Pacientes e familiares também experimentam novos dilemas ao serem apresentados a termos e práticas. Extubação paliativa, por exemplo, não era um assunto comum, mas ganhou repercussão com a disseminação do novo coronavírus.
Para conversar sobre essas questões, convidamos o fisioterapeuta e pesquisador Juliano Ferreira Arcuri, professor substituto na Universidade Federal de São Carlos (UFSCar) e na Unimogi. Na primeira parte de sua entrevista, Arcuri explicou a importância da fisioterapia no contexto da pandemia e, a seguir, ele tira dúvidas sobre o uso de ventiladores mecânicos e a extubação paliativa.
O que é extubação paliativa? Quando esse procedimento é indicado?
Extubação paliativa é o procedimento de retirada do tubo e da ventilação mecânica em uma situação em que não há como ter certeza de que o paciente vai conseguir se manter vivo sem essa ventilação e em que os profissionais de saúde, em equipe, decidem com segurança que os aparelhos não teriam benefícios e poderiam levar ao aumento do sofrimento do paciente.
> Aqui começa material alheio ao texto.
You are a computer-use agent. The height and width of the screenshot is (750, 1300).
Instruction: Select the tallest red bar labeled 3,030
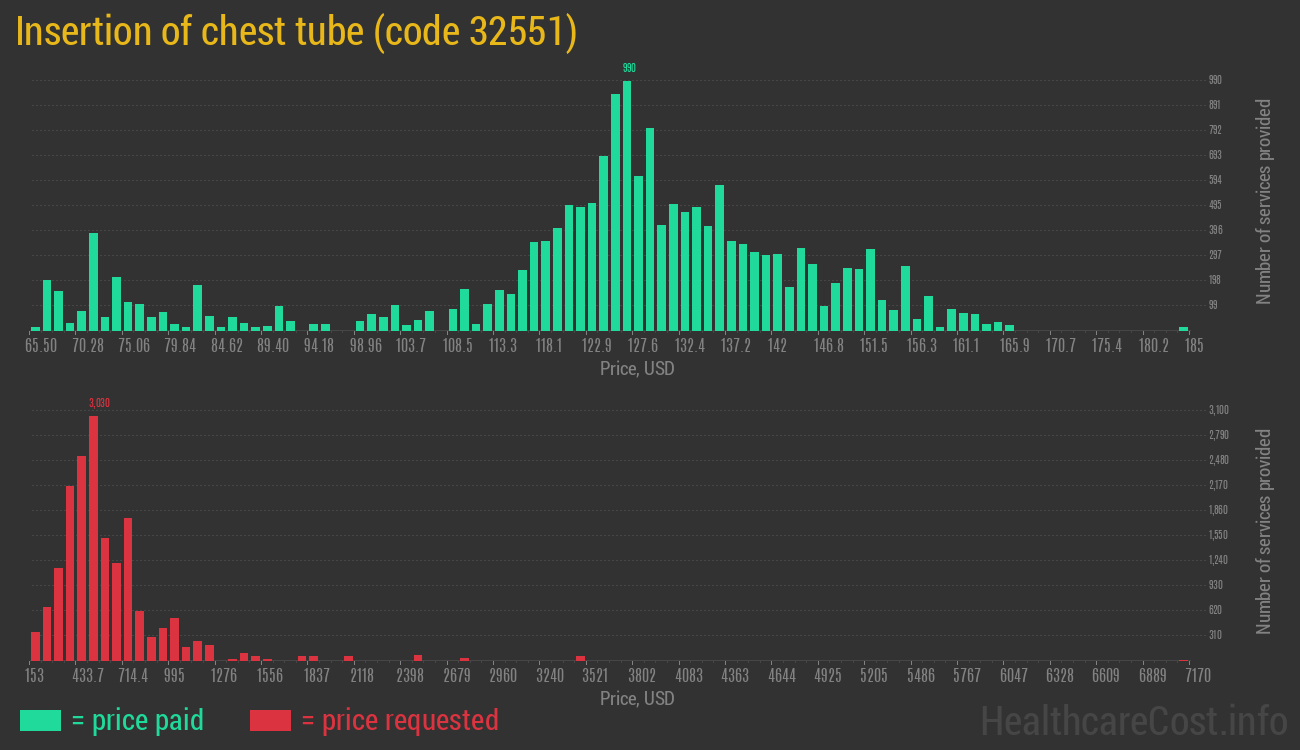[93, 538]
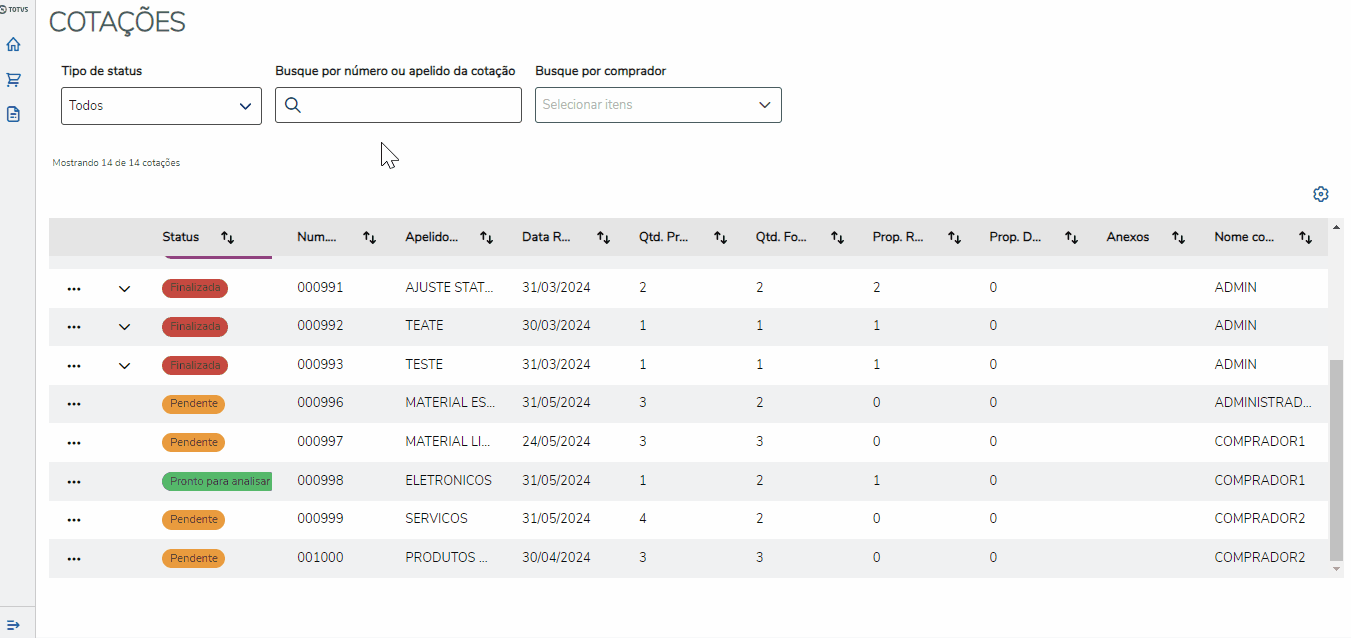1351x638 pixels.
Task: Expand the sidebar with the arrow icon
Action: click(x=13, y=624)
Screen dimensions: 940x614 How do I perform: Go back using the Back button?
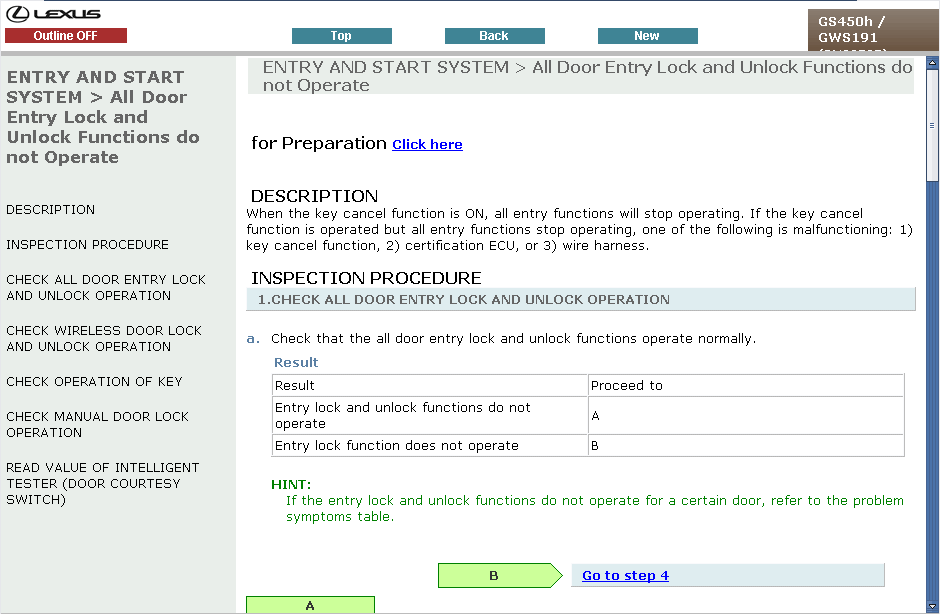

O grande problema é que é algo que acontece muito pouco frequentemente no Brasil, por desconhecimento dos profissionais e pelo pensamento errado de que tirar a ventilação mecânica mataria o paciente, quando na verdade ela só está deixando o paciente vivo por dias a mais, mas numa vida sem sentido nenhum.
Vou dar um exemplo. Imagine que você tem uma doença e os profissionais de saúde têm segurança de que você não vai se recuperar. Você teria duas opções. A primeira seria viver por aproximadamente mais uma semana, mas com ventilação mecânica, ou seja, num quarto de UTI, sem acesso a seus familiares, sem conseguir falar, comer e se mexer direito, desacordado com tantos medicamentos. A outra alternativa seria retirar essa ventilação mecânica e viver algumas horas, mas com acesso à sua família, podendo comer e falar dentro das suas limitações.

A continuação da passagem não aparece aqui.